Click the [+] button below the Blocking Definition table to add a line in the table then click in the line and select from the list the column you want to use as a blocking value, Source in this example.
Using a blocking value reduces the number of pairs of records that needs to be examined. The input data is partitioned into exhaustive blocks based on the data source. This will decrease the number of pairs to compare, as comparison is restricted to record pairs within each block.
Double-click the tMap component to open the Map Editor.
The input area to the left is already filled with the input schema coming from the previous component in the Job design.
Click the [+] button in the upper right corner of the output area to add as many output tables as needed, two in this example uniques and groups. The first table will group the unique data records and the second will group all the records that have matching distances to the master record in each group.
Drop the input columns to fill in the first output schema. For further information regarding data mapping, see Talend Studio User Guide.
All the columns will be automatically filled in the Schema Editor in the below half of the Map Editor.
Click in the upper right corner of the first output table to add a condition to filter the data in the first output table: row2.GRP_SIZE == 1.
Drop the input columns to fill in the second output schema and add the following filter: row2.GRP_SIZE > 1 || !row2.MASTER.

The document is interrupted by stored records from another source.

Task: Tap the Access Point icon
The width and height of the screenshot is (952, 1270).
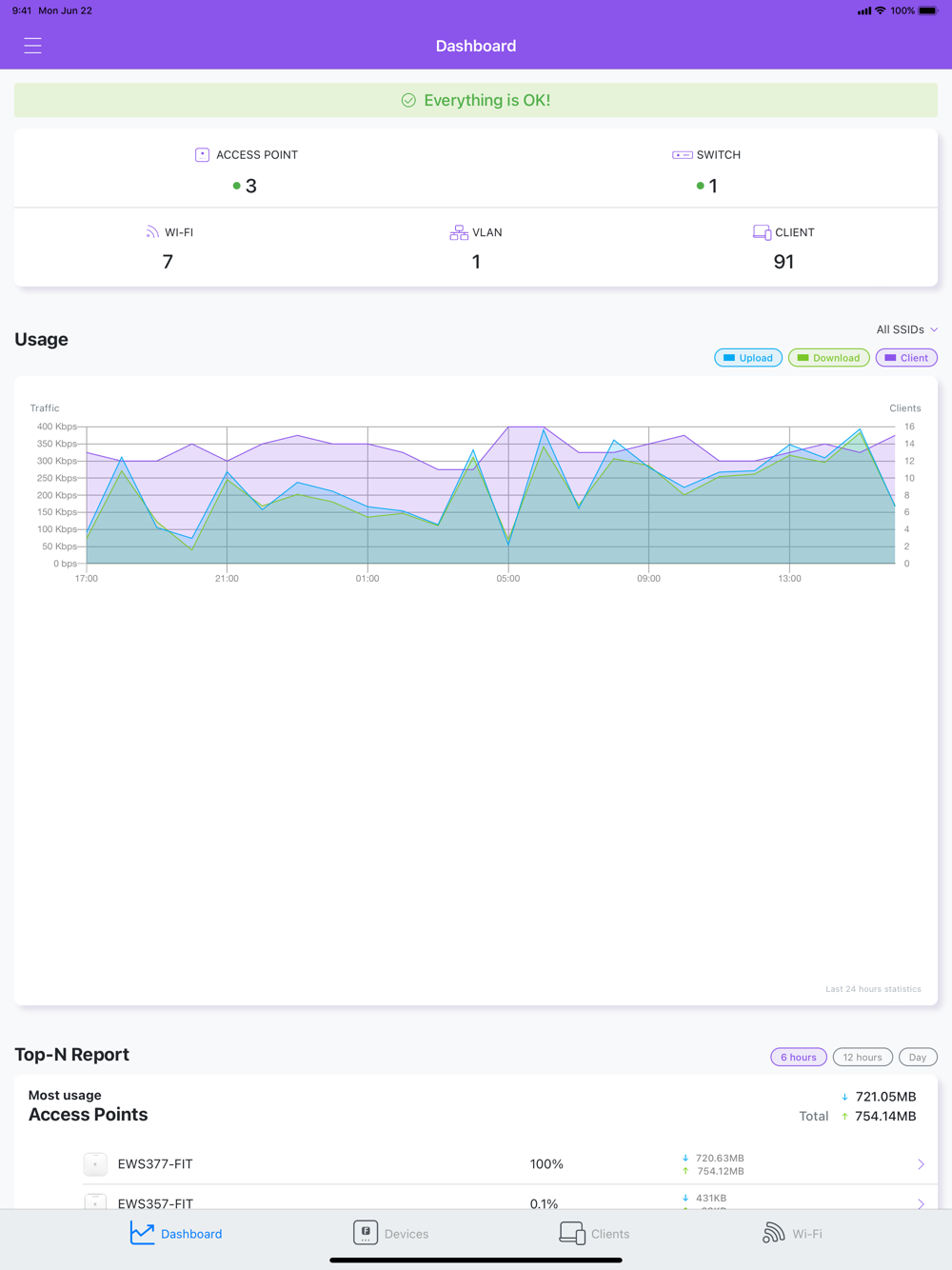Action: (x=202, y=155)
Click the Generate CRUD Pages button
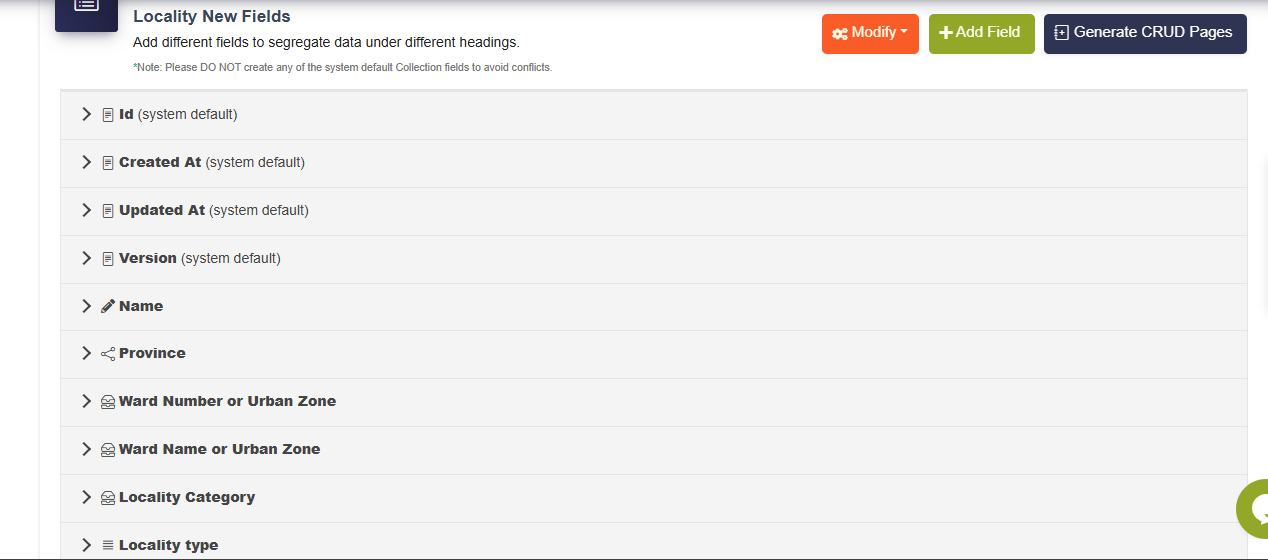1268x560 pixels. tap(1144, 33)
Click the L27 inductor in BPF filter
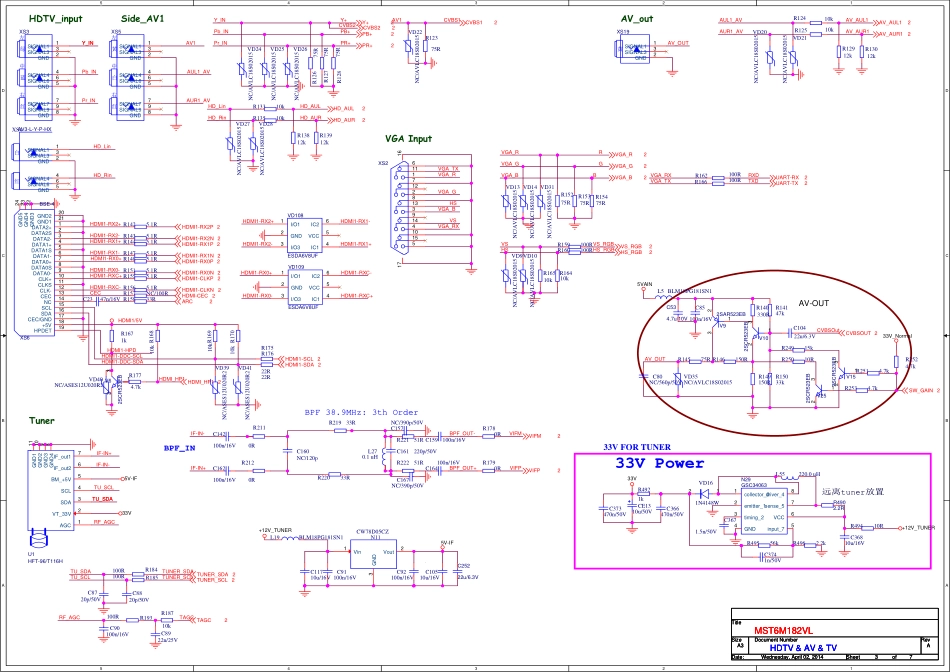Viewport: 950px width, 672px height. tap(372, 455)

In the Schema Editor of the second output table, click the [+] button to add two extra columns: weight and istarget. The first to measure the matching distance and the second to decide if the record will be a target record or a source record.
Click Ok to close the Map Editor.
In the design workspace, right-click tMap and select the uniques link and drop it on the tLogRow component. Do the same to connect tMap to tStewardshipTaskOutput with the groups link.
Double-click the tStewardshipTaskOutput component to display its Basic settings view and define the component properties.